Daniel Tiffany Interview About Kitsch (Part II)

by on Aug.24, 2010

This is the second part of my interview with Daniel Tiffany. Read the first part here.

Daniel Tiffany:
“Let me review the basic parameters of kitsch as a submerged economy of aesthetic provocation: Kitsch is a term associated in most people’s minds with certain kinds of artifacts, furnishings, or visual images characteristic of mass culture, often considered to be derivative, mawkish, or in bad taste. Debates about popular culture and aesthetic theory sometimes invoke the concept of kitsch, yet even the most astute contemporary observers usually overlook a central feature of the inaugural theorizations of kitsch: poetry is identified in the foundational essays on the subject as a primary exemplum and genealogical source of kitsch. Robert Musil, for example, in his essay of 1923, “Schwarze Magie” (Black Magic), responds to the question “what is Kitsch?” by anatomizing the work of “poet X,” who is at once a “popular hack” and a “bad expressionist.” In a more influential essay of 1933, Hermann Broch develops his theory of kitsch as a “Luciferian” phenomenon (fallen from the heights of Romanticism) in reference to the poetry of Novalis, Stefan George, and Mallarmé.

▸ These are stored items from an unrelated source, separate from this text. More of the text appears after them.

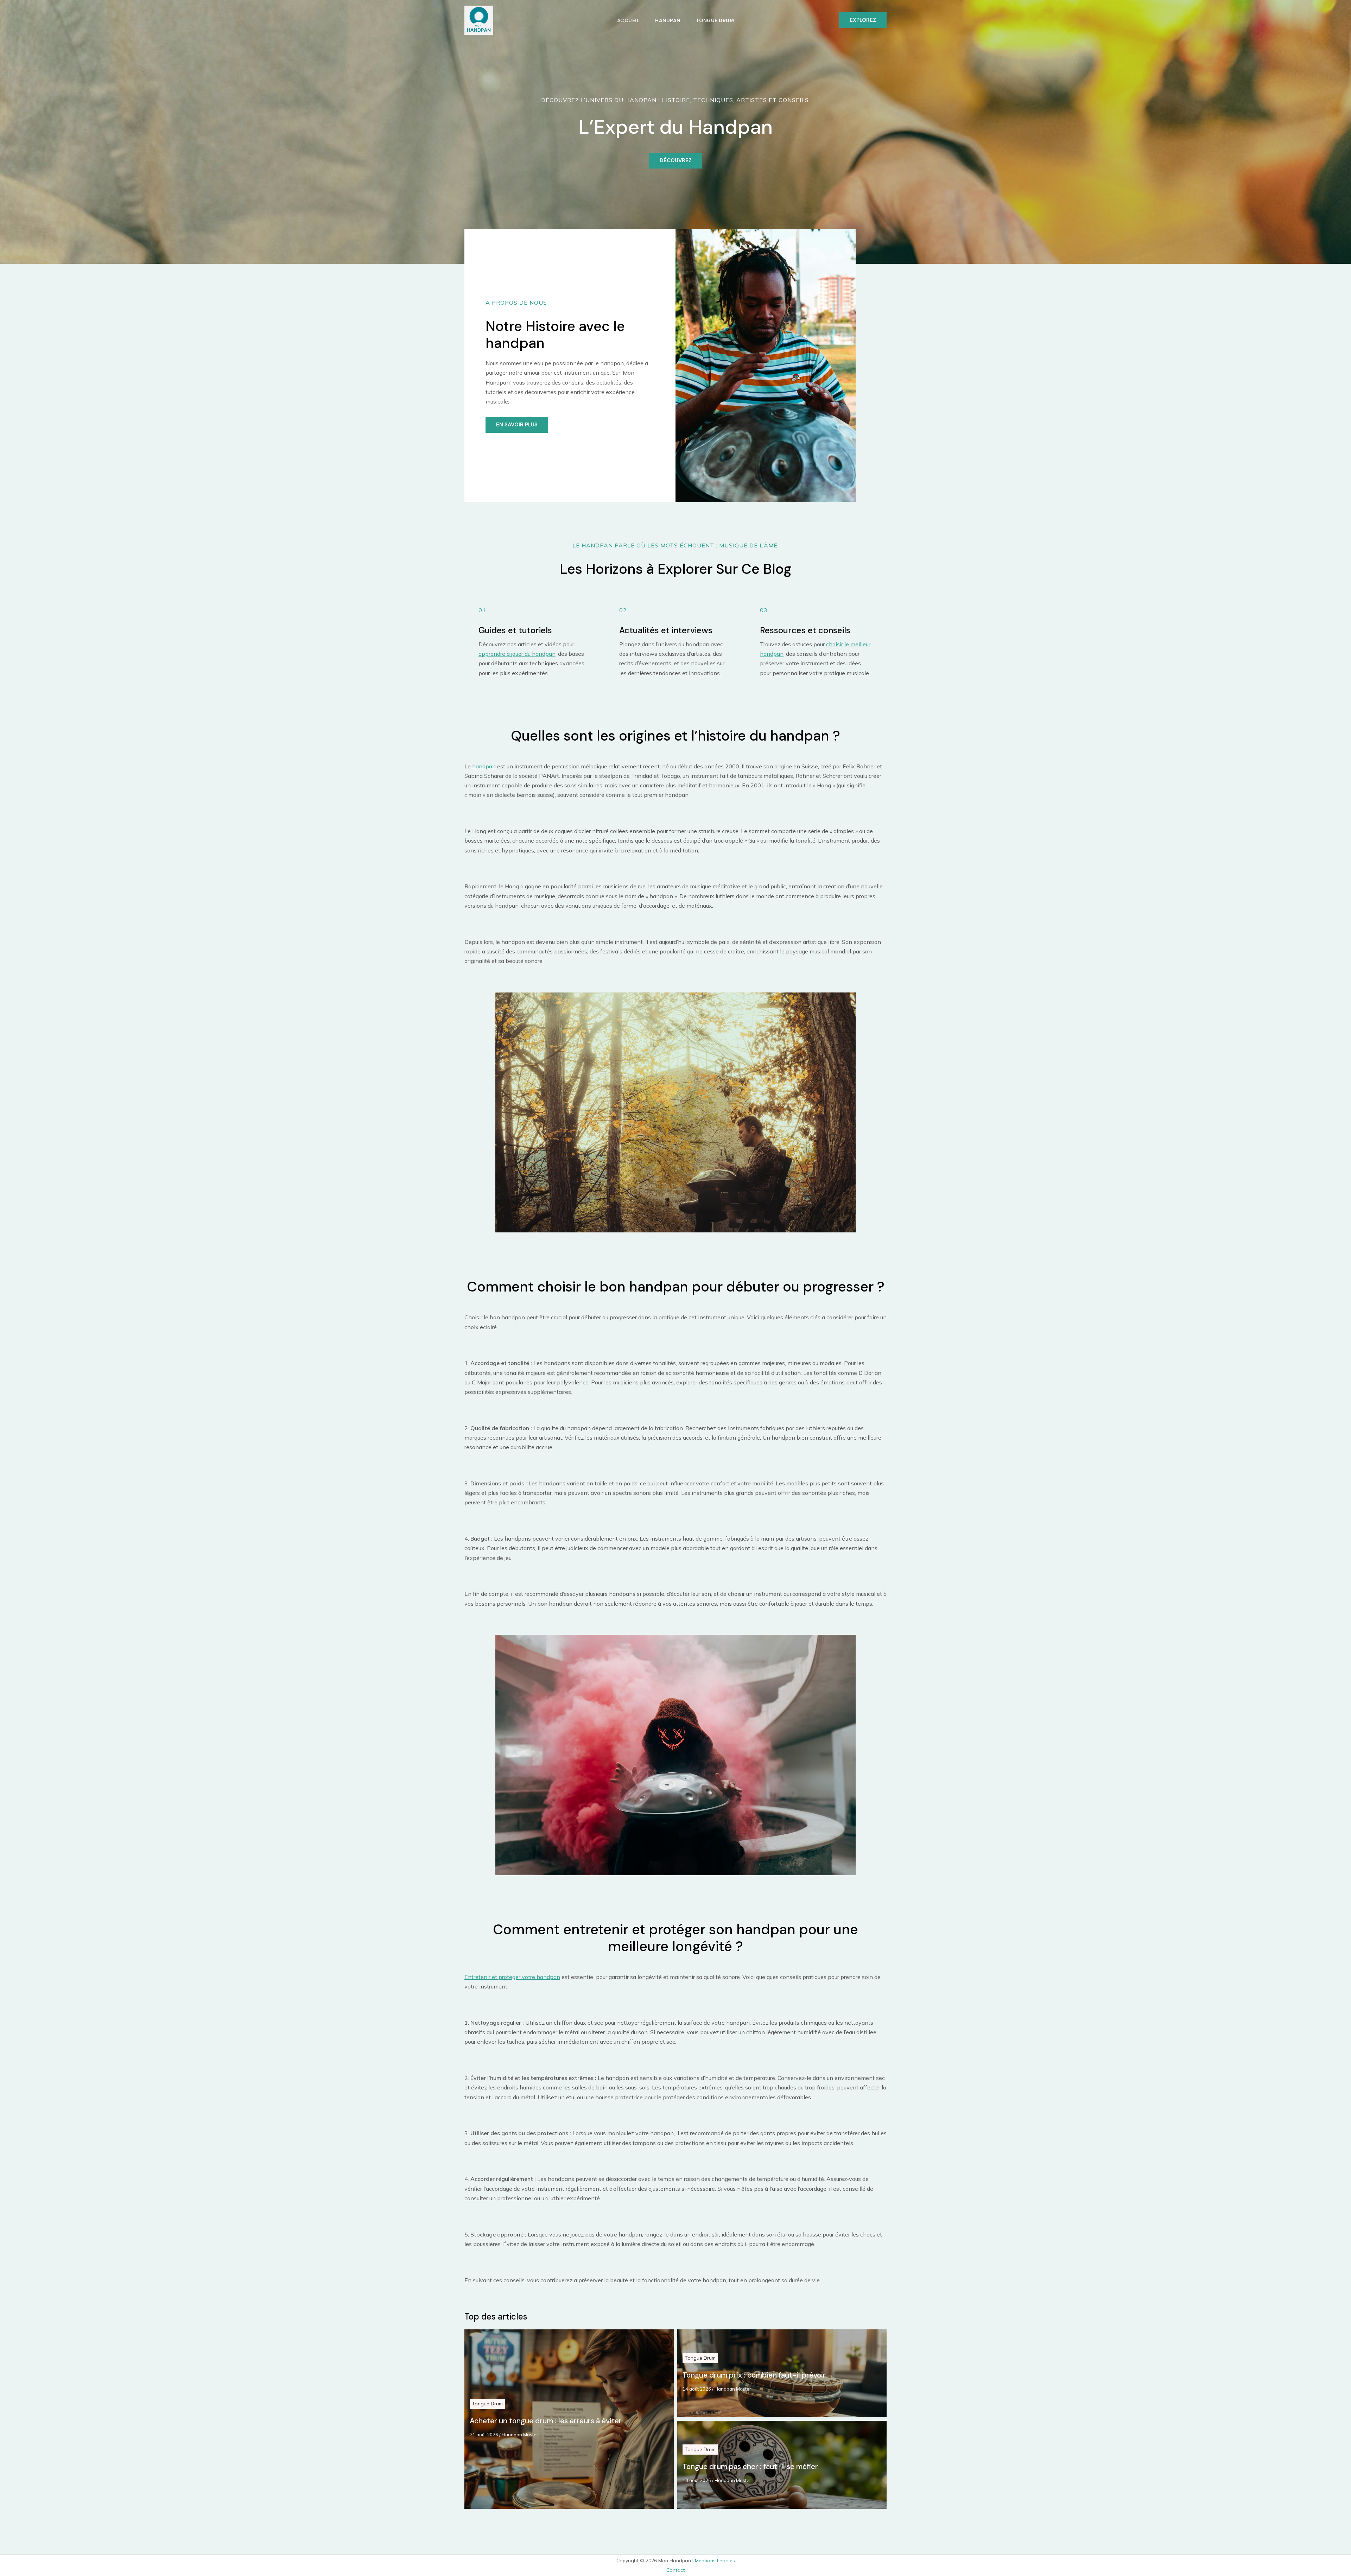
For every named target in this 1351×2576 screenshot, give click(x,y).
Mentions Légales (715, 2560)
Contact (675, 2570)
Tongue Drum (715, 20)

Even more prominently (in an American context), Clement Greenberg’s essay of 1939, “Avant-Garde and Kitsch,” initiates its polemical formulation of kitsch (heavily dependent on Broch’s ideas) by drawing a contrast between the modernist poetry of T.S. Eliot and the songs of Tin Pan Alley. (Greenberg, like Broch, points to Romantic poetry–Keats, in this case–as a progenitor of modern kitsch.) What’s striking as well about Greenberg’s polemic is that he places poetry at the junction of his notorious opposition of avant-garde and kitsch.
“The significance of poetry in modernist formulations of kitsch has been ignored by later generations of kitsch theorists: Svetlana Boym, Danilo Kis, Susan Sontag, and Celeste Olalquiaga make no mention of poetry in their studies of kitsch (though Matei Calinescu does, to his credit, consider briefly the properties of poetic kitsch). This ongoing critical lapse concerning poetry’s relevance to kitsch makes it difficult to answer certain kinds of questions: what are the properties of poetic kitsch and, just as important, the nature of its reception? What is the significance of the concept of kitsch for modern and contemporary poetics? How has the suppression of its verbal or literary qualities deferred a richer understanding of the aesthetic ideology of kitsch in general? That is to say, how will our understanding of kitsch as an aesthetic category be revised by excavating its vanished history with poetry? Questions of this sort, so rarely posed, may strike the listener as incidental, jejune, or irrelevant, to the topic.”